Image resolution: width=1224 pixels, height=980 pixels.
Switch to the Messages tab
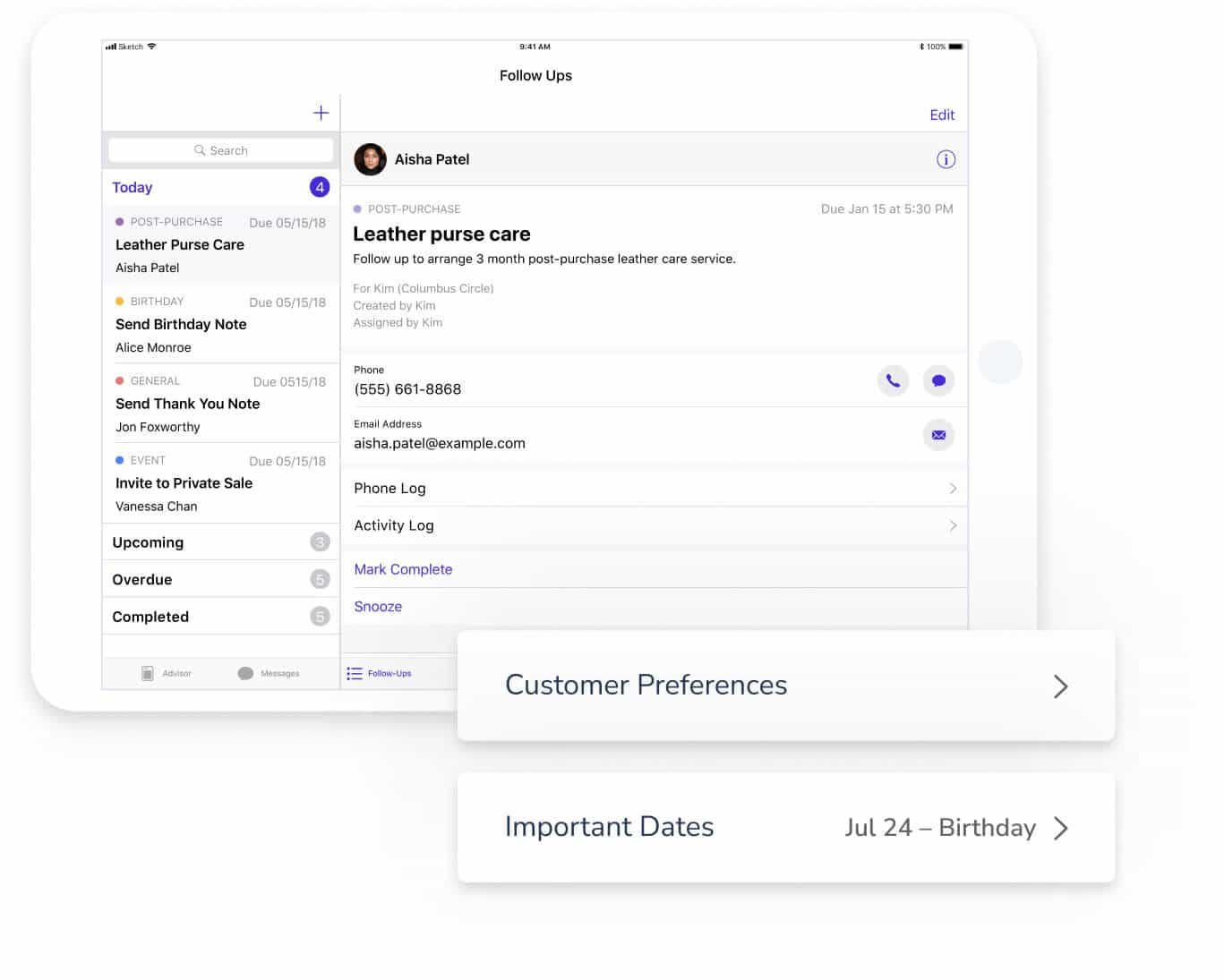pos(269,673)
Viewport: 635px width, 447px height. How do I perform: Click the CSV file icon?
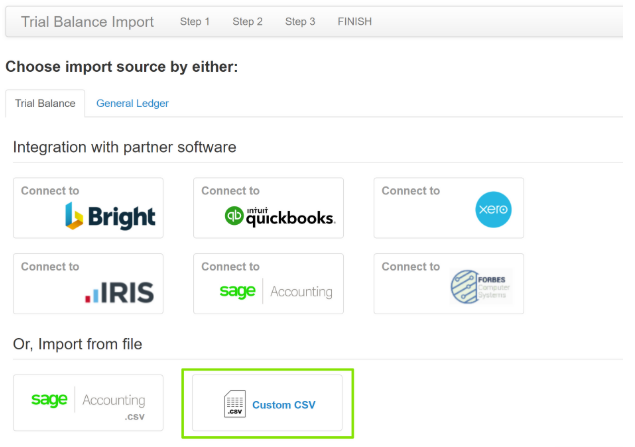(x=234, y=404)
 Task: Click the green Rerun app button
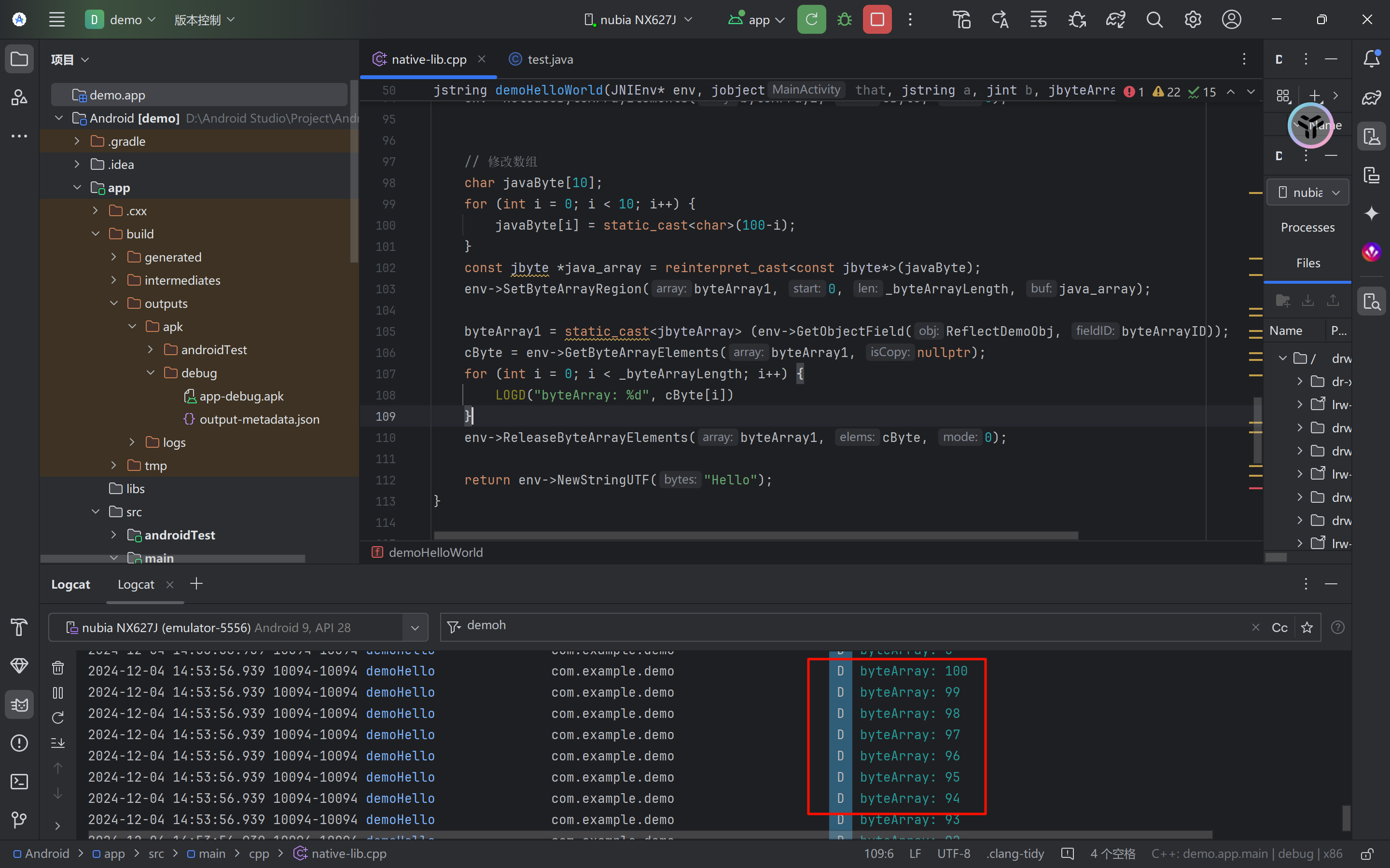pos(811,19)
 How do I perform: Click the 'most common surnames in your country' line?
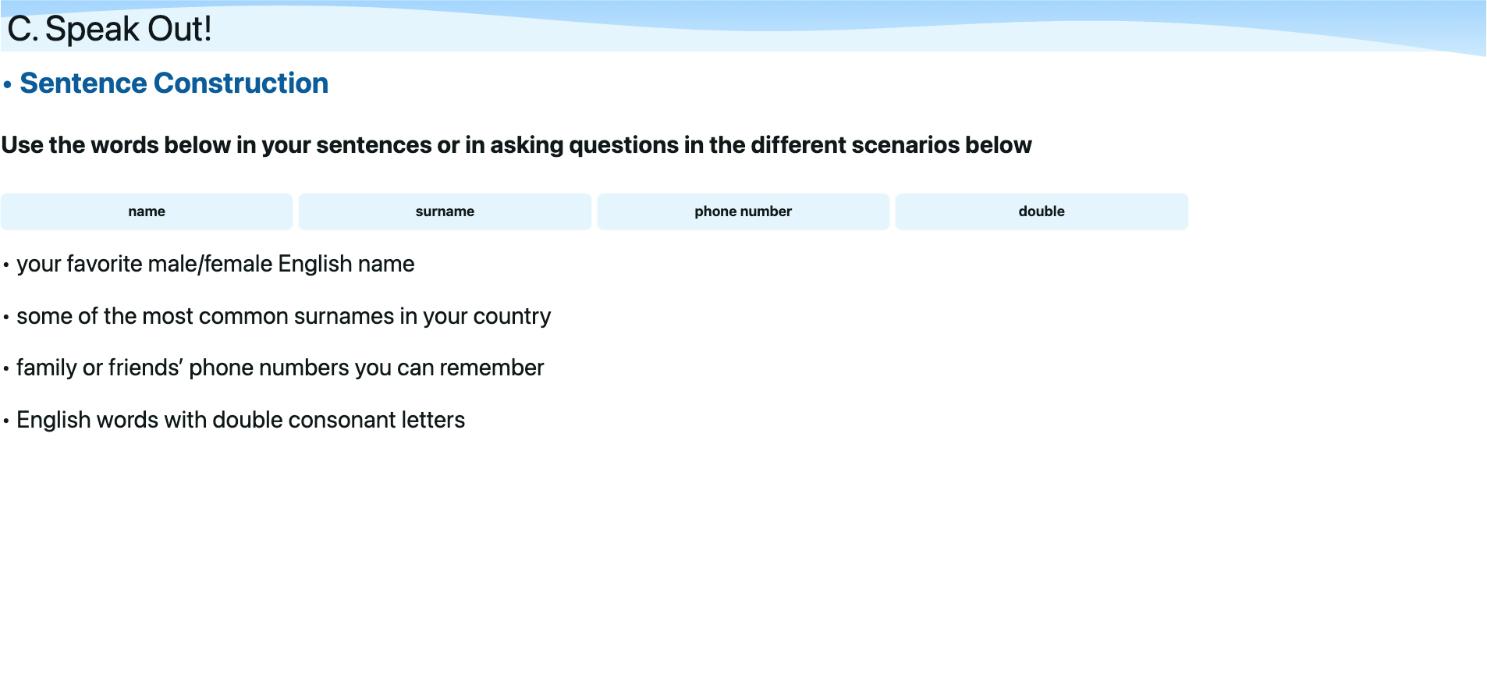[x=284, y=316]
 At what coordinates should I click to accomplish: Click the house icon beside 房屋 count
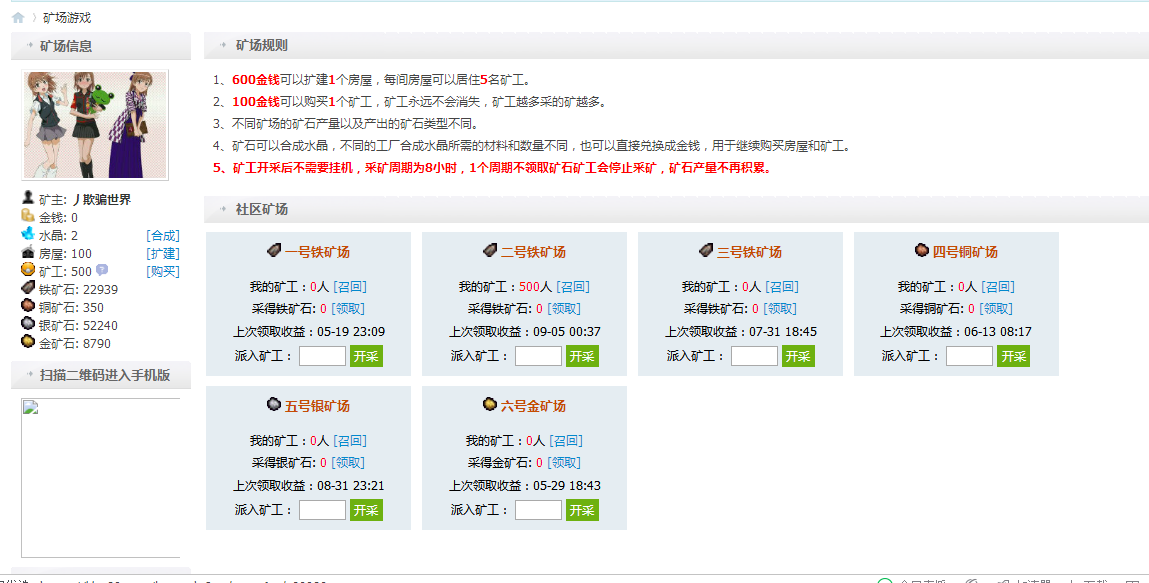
========
▶ What you will do
Rewrite the material above with every instance of "icon" changed to "symbol" and nothing else altered. Omit the pictures from your version.

▶ Response to this exercise
Image resolution: width=1224 pixels, height=980 pixels.
Switch to the Messages tab
pos(269,673)
Viewport: 635px width, 447px height. How do I perform: Click the CSV file symbol?
(x=234, y=404)
 Task: Click the green Rerun app button
pos(811,19)
 How do I perform: Click the 'most common surnames in your country' line?
[x=284, y=316]
 At what coordinates should I click to accomplish: Click the house symbol beside 房屋 count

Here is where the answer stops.